## Task brief
In the material below, the lines containing the word "computer" are required; copy each of them.
- - - - -
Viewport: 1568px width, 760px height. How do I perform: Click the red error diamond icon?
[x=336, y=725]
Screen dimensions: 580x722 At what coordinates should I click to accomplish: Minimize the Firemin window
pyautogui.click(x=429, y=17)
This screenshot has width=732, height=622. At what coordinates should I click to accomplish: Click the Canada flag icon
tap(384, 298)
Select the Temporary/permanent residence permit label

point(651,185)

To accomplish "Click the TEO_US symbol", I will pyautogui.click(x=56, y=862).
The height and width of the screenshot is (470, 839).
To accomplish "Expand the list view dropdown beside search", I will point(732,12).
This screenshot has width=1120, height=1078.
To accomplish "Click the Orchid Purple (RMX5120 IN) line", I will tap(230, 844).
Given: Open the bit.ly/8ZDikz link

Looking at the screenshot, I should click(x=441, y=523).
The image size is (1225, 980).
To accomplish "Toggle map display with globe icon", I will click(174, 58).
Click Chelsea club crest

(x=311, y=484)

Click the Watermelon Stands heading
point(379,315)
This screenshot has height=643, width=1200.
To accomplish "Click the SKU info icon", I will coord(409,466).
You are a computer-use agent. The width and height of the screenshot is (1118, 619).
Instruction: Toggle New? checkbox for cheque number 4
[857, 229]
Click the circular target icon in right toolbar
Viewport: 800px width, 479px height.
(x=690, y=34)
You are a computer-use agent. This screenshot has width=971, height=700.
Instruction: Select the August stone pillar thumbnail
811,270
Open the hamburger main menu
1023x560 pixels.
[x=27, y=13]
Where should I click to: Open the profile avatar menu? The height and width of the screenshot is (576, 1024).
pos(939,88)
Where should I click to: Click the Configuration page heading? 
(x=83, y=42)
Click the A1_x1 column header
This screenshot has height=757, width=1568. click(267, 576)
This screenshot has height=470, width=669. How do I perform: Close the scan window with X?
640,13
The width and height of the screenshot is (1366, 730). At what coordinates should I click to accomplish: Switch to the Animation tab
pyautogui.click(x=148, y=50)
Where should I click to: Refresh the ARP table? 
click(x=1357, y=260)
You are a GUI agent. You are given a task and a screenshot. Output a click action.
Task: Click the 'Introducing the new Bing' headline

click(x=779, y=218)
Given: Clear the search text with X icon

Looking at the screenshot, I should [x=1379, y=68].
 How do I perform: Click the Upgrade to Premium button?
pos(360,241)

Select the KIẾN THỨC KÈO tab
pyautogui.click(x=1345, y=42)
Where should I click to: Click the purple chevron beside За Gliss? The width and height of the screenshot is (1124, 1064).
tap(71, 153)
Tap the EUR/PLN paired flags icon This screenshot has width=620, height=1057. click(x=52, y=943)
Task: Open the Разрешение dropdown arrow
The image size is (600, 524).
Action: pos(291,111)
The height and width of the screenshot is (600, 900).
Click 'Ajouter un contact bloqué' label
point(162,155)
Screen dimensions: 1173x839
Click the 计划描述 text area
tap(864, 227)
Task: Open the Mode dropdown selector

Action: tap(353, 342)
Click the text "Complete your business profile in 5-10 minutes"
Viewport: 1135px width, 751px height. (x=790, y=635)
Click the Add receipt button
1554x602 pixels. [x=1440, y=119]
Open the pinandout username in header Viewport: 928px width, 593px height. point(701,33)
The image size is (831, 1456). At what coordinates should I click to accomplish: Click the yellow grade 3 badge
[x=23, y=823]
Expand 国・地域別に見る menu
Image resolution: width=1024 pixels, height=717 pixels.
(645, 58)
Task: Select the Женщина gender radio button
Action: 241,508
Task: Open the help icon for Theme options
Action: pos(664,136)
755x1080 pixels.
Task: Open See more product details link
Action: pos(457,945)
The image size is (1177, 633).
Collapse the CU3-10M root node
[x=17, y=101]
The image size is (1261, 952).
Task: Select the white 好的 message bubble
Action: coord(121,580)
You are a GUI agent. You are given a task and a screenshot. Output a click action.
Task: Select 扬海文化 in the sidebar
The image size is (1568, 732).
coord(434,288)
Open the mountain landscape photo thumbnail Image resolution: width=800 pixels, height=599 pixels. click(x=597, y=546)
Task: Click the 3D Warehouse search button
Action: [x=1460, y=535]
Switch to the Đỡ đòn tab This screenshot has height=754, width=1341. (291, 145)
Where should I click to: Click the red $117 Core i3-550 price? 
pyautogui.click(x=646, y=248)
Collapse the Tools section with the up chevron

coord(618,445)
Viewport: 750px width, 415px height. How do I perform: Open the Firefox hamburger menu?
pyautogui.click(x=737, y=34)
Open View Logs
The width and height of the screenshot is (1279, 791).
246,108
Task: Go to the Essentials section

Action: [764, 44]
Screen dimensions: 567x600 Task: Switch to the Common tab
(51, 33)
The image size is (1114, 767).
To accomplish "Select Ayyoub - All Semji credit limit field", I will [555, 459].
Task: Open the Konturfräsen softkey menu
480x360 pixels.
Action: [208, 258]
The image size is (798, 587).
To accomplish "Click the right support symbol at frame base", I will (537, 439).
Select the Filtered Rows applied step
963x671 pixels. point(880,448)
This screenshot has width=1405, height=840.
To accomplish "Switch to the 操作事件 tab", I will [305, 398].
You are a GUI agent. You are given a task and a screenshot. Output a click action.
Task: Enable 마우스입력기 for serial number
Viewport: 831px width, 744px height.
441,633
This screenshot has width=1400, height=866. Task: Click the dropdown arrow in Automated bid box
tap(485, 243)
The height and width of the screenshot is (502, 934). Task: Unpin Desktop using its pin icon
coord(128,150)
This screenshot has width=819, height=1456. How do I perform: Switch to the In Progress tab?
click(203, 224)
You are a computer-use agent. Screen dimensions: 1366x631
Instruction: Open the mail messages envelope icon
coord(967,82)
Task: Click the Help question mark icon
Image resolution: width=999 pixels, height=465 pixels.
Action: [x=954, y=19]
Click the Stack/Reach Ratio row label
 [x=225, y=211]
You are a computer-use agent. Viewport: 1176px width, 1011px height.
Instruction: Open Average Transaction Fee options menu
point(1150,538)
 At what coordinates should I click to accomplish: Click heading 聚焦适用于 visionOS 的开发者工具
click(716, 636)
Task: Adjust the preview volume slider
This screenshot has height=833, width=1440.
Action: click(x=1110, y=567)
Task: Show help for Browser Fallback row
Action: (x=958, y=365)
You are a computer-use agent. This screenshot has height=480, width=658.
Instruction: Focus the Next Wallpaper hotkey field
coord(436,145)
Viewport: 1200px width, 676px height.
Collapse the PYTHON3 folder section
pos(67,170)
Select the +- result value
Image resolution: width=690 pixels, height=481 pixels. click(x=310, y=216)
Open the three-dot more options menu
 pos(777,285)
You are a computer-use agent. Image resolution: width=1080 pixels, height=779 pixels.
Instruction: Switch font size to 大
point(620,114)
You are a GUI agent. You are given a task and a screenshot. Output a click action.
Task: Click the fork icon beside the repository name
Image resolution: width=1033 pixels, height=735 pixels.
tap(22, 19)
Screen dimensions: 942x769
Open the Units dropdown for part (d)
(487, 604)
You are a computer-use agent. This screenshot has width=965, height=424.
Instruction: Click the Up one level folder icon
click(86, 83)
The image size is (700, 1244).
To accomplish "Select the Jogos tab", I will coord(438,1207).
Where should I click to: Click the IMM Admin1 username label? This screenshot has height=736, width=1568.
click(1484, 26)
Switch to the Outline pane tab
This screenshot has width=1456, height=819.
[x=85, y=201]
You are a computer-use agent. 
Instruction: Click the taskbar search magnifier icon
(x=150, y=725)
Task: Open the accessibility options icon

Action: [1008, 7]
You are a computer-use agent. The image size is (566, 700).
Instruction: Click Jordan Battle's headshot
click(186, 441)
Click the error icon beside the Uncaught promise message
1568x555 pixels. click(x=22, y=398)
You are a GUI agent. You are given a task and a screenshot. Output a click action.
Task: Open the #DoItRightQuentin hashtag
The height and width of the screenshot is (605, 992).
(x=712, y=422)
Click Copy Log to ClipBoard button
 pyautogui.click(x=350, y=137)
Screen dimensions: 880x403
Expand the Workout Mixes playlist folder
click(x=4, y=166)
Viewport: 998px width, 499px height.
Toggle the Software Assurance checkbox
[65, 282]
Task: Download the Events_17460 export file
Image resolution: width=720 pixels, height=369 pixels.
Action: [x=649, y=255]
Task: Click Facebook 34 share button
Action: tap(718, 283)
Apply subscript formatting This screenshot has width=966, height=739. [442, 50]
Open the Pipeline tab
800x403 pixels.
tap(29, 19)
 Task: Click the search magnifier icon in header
- - - - -
## Result of this task
You are a computer-use agent. The width and height of the screenshot is (1118, 619).
You are a computer-use agent. This screenshot has width=971, height=700.
You are a computer-use agent. Screen dimensions: 1366x631
You are a computer-use agent. Viewport: 1176px width, 1011px height.
You are a computer-use agent. This screenshot has height=480, width=658.
You are a computer-use agent. Image resolution: width=1080 pixels, height=779 pixels.
You are a computer-use agent. This screenshot has width=965, height=424.
You are a computer-use agent. 
You are a computer-use agent. The image size is (566, 700).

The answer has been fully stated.